Principi di diritto (Massima)
La figura dei giudici ausiliari d’appello non determina la nullità del collegio giudicante per violazione del principio di precostituzione del giudice e di terzietà: la relativa questione è stata superata dalla Corte cost. n. 41/2021, che ne ha sancito la provvisoria applicabilità fino al completamento del riordino della magistratura onoraria. I motivi di ricorso che non colgono la ratio decidendi della sentenza impugnata sono inammissibili per difetto di specificità ai sensi dell’art. 366 n. 4 cod. proc. civ.: la censura sulla qualificazione del contratto come preliminare anziché definitivo è irrilevante quando la decisione si fonda sull’inadempimento di un termine essenziale ex art. 1457 cod. civ.

Il Fatto

Il promissario acquirente di un fondo rustico aveva stipulato un contratto preliminare, versando a titolo di caparra confirmatoria una somma di denaro. La stipula del definitivo non si era realizzata perché il fondo era già stato promesso in vendita dalla dante causa della promittente venditrice a un terzo, che aveva trascritto domanda giudiziale per il trasferimento a prezzo ridotto.

Il promissario chiedeva la risoluzione del contratto e il pagamento del doppio della caparra. La convenuta deduceva di aver informato l’acquirente del precedente impegno, di essersi obbligata a raccogliere il consenso dei coeredi e di aver poi venduto il fondo a un prezzo inferiore.
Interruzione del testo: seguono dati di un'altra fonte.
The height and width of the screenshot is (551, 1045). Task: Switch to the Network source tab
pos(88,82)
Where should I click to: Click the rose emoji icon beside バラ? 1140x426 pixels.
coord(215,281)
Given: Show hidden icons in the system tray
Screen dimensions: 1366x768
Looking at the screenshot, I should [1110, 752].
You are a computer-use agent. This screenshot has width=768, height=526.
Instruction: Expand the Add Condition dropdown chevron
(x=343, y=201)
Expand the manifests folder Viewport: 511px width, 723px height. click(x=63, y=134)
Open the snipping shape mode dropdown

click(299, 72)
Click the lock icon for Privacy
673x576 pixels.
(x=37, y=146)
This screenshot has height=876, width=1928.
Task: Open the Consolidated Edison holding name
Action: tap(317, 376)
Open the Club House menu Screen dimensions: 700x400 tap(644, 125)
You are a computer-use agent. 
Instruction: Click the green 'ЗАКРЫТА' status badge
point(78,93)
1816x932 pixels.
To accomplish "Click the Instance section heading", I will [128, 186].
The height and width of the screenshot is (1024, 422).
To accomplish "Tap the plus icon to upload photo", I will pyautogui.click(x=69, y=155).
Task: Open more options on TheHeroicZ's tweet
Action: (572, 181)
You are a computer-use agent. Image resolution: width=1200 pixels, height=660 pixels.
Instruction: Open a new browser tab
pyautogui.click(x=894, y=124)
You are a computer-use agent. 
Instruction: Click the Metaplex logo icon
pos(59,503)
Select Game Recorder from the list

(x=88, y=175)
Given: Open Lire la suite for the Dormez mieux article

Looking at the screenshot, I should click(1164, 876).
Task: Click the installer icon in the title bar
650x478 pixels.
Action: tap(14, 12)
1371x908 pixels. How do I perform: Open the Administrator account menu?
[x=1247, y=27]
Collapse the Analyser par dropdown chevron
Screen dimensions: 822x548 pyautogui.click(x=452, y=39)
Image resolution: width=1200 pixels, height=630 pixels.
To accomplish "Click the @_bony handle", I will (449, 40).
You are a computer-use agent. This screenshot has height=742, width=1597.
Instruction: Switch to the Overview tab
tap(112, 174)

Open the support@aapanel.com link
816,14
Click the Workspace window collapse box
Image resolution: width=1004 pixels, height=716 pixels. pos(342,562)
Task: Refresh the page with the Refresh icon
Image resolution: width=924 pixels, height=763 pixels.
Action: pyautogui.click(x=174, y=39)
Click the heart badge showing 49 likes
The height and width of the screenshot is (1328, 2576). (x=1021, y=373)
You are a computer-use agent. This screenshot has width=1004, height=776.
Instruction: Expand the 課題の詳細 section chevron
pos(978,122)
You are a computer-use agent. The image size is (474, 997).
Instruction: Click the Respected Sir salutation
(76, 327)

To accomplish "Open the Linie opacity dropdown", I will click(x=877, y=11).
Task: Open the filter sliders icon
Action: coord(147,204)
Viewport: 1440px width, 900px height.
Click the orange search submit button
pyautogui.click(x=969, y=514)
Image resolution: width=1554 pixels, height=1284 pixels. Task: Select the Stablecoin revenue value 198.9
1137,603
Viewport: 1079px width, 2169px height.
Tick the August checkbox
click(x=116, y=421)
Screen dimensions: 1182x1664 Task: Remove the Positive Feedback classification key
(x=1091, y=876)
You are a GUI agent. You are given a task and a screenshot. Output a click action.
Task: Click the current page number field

Il Tribunale accoglieva la domanda; la Corte d’appello confermava, rilevando che il contratto non menzionava i precedenti impegni e che la venditrice non aveva trasferito il fondo nel termine di trenta giorni.

La Motivazione della Corte

Il primo motivo contestava la legittimità della composizione del collegio d’appello per la presenza di un giudice ausiliario, con lesione del principio di precostituzione del giudice naturale e di terzietà. La Corte ha rigettato la censura, richiamando Corte cost. n. 41/2021: la questione di legittimità costituzionale è stata accolta rispetto all’art. 106, commi 1 e 2, Cost., ma la Consulta ha sancito la provvisoria applicabilità delle disposizioni sui giudici ausiliari fino al completo riordino della magistratura onoraria nei tempi dell’art. 32 d.lgs. n. 116/2017.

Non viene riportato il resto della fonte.